Collected data entries:

--------

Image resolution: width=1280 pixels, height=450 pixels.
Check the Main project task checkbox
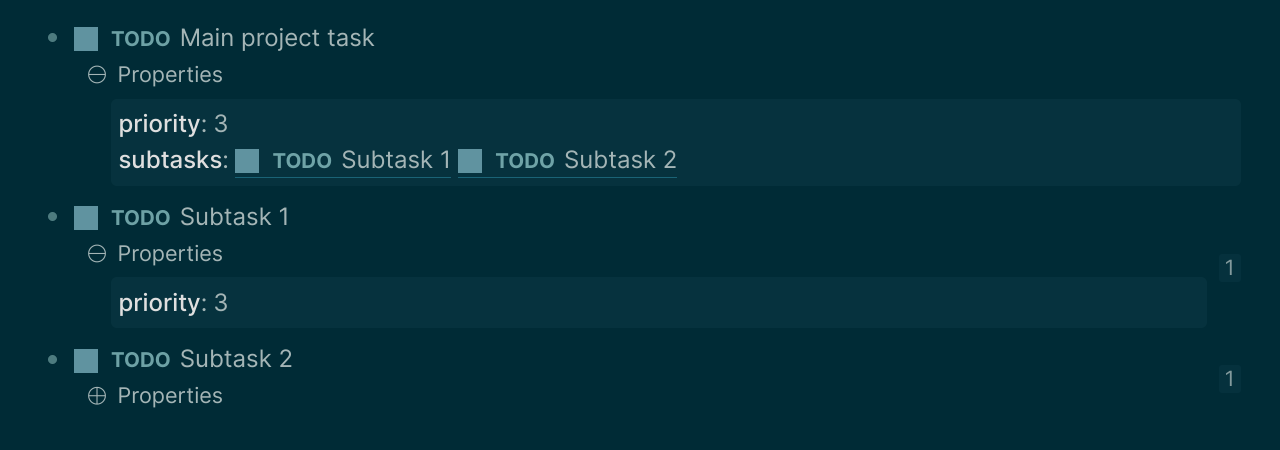pyautogui.click(x=86, y=39)
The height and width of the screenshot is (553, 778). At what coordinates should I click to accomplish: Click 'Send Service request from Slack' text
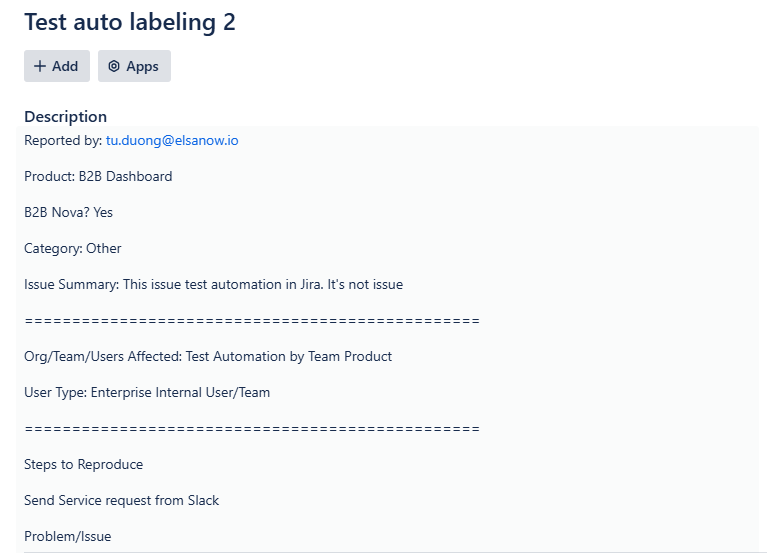122,500
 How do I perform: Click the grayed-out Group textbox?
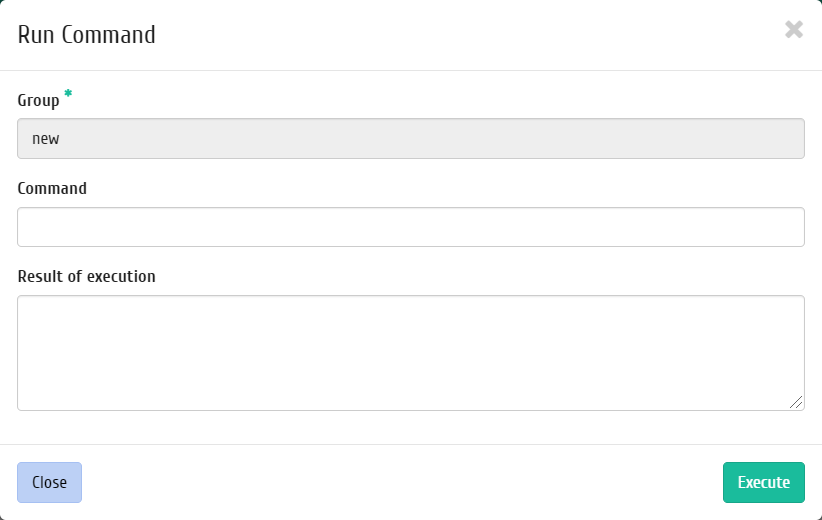pyautogui.click(x=411, y=138)
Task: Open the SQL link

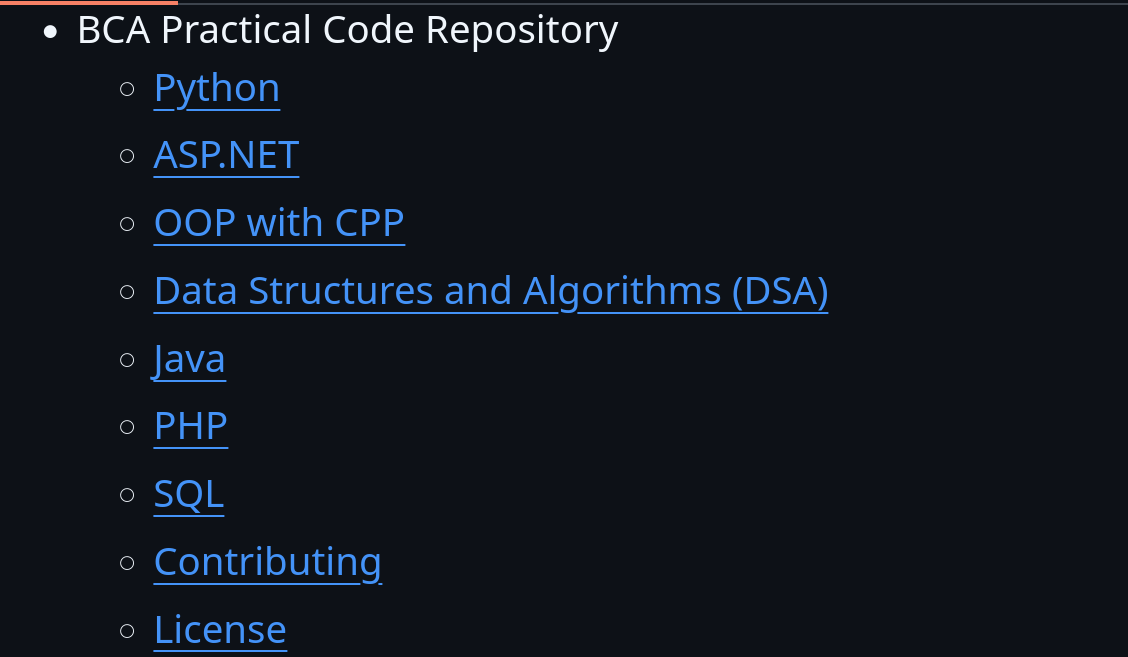Action: point(188,494)
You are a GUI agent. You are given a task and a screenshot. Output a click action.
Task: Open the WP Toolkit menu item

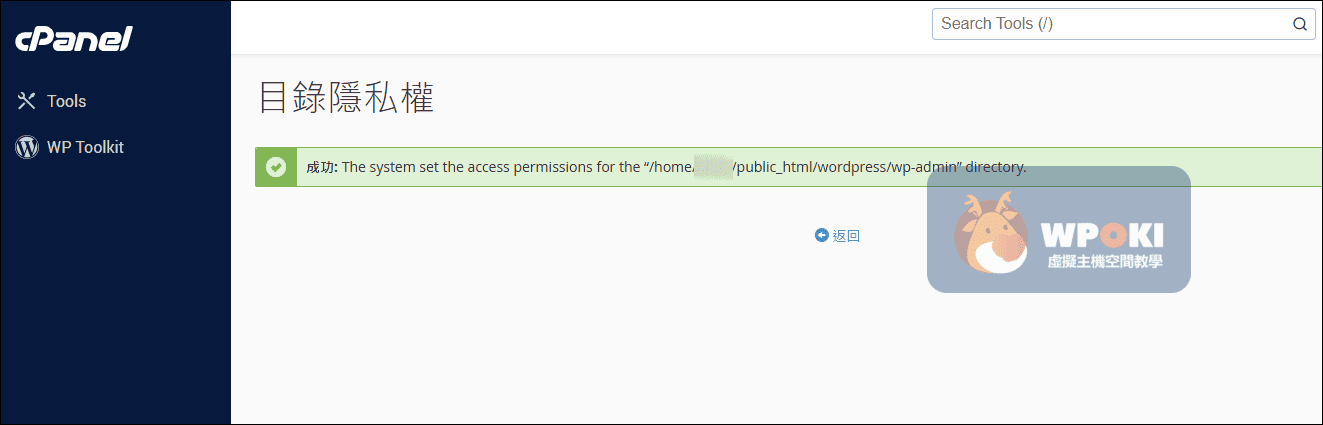coord(85,147)
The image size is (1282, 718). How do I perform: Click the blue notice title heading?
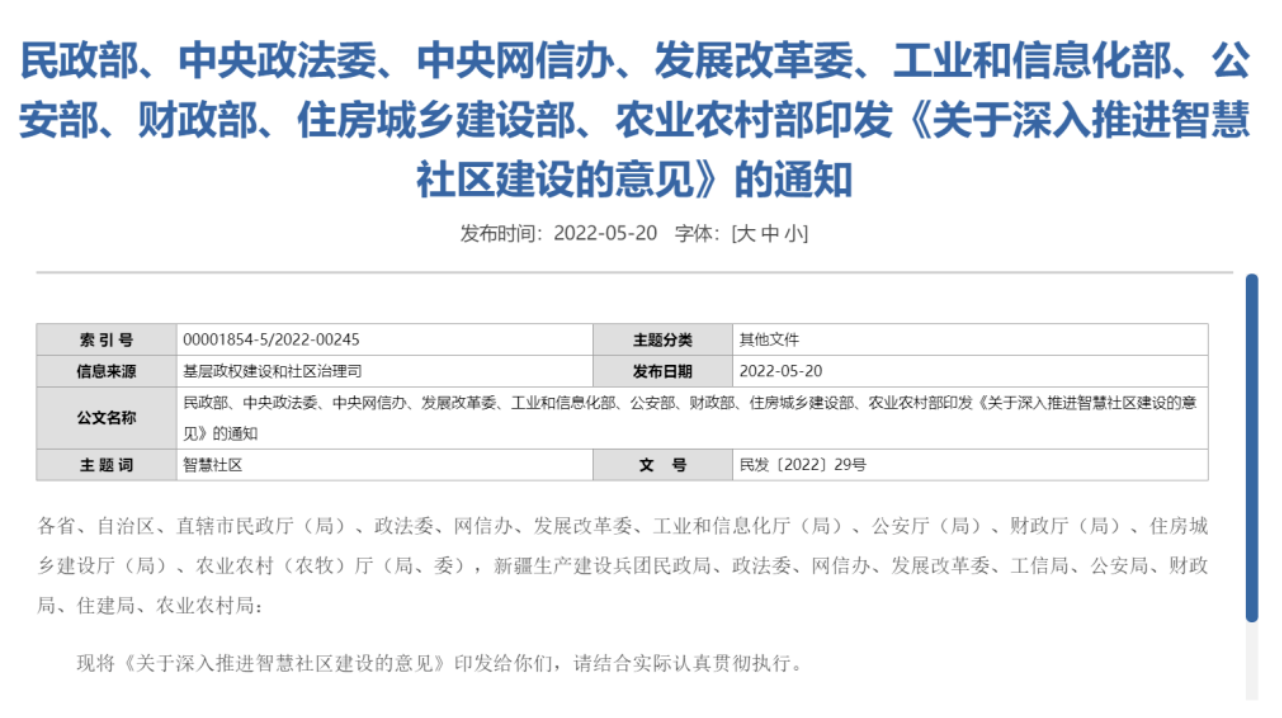[x=640, y=115]
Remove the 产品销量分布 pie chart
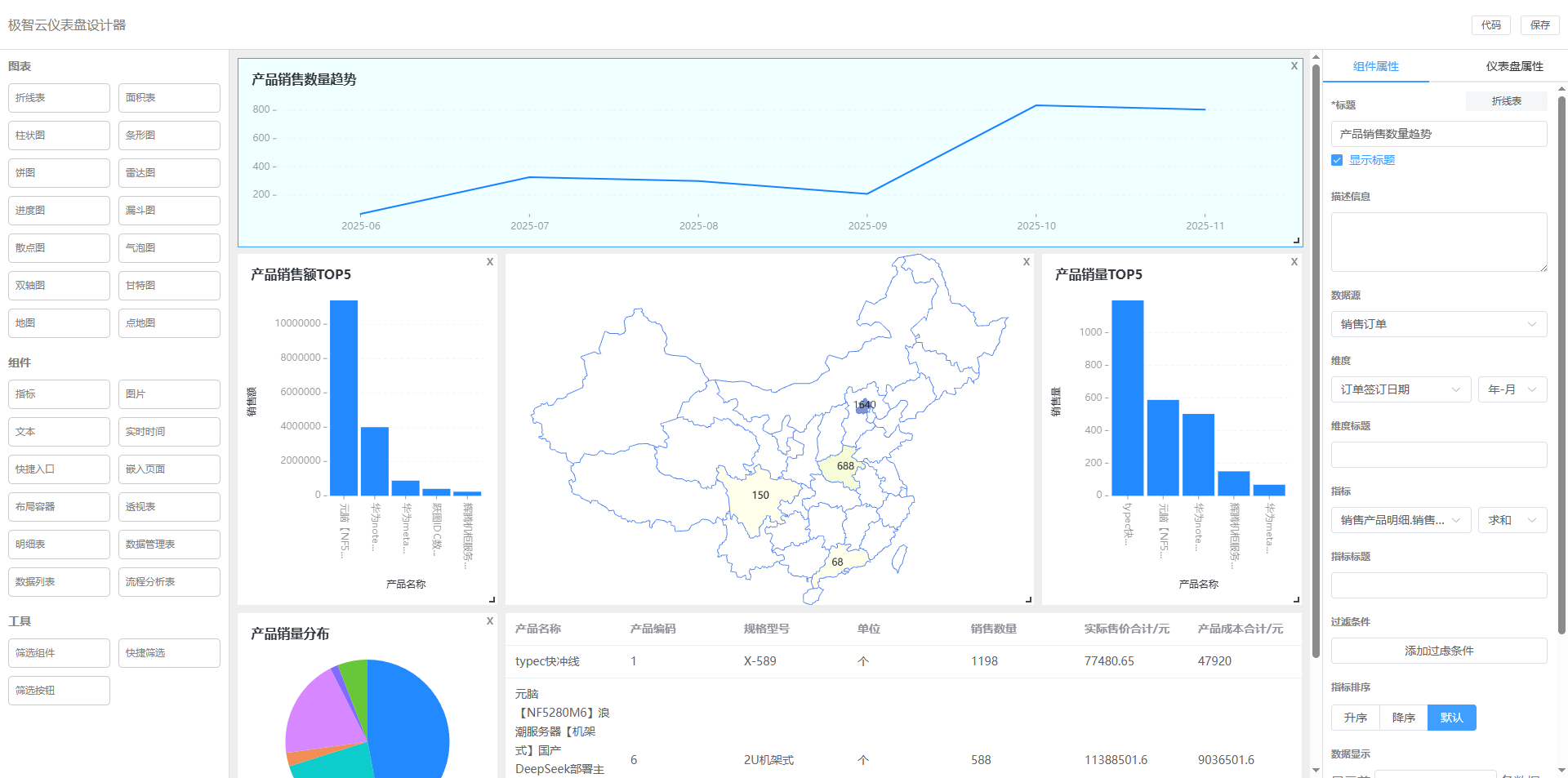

--------

§ EXERCISE DIRECTIONS
Reproduce the span beginning at the line with "Check the Main project task checkbox" and ending at the last line of the entries above, inclusive, exactly as it stands. Exclude the pictures.

§ EXERCISE ANSWER
Check the Main project task checkbox
pyautogui.click(x=86, y=39)
The height and width of the screenshot is (553, 778). At what coordinates should I click to accomplish: Click 'Send Service request from Slack' text
122,500
 How do I perform: Click the grayed-out Group textbox?
pyautogui.click(x=411, y=138)
Task: Open the SQL link

Action: point(188,494)
You are a GUI agent. You are given a task and a screenshot. Output a click action.
Task: Open the WP Toolkit menu item

coord(85,147)
The image size is (1282, 718). How do I perform: Click the blue notice title heading?
[x=640, y=115]
Remove the 产品销量分布 pie chart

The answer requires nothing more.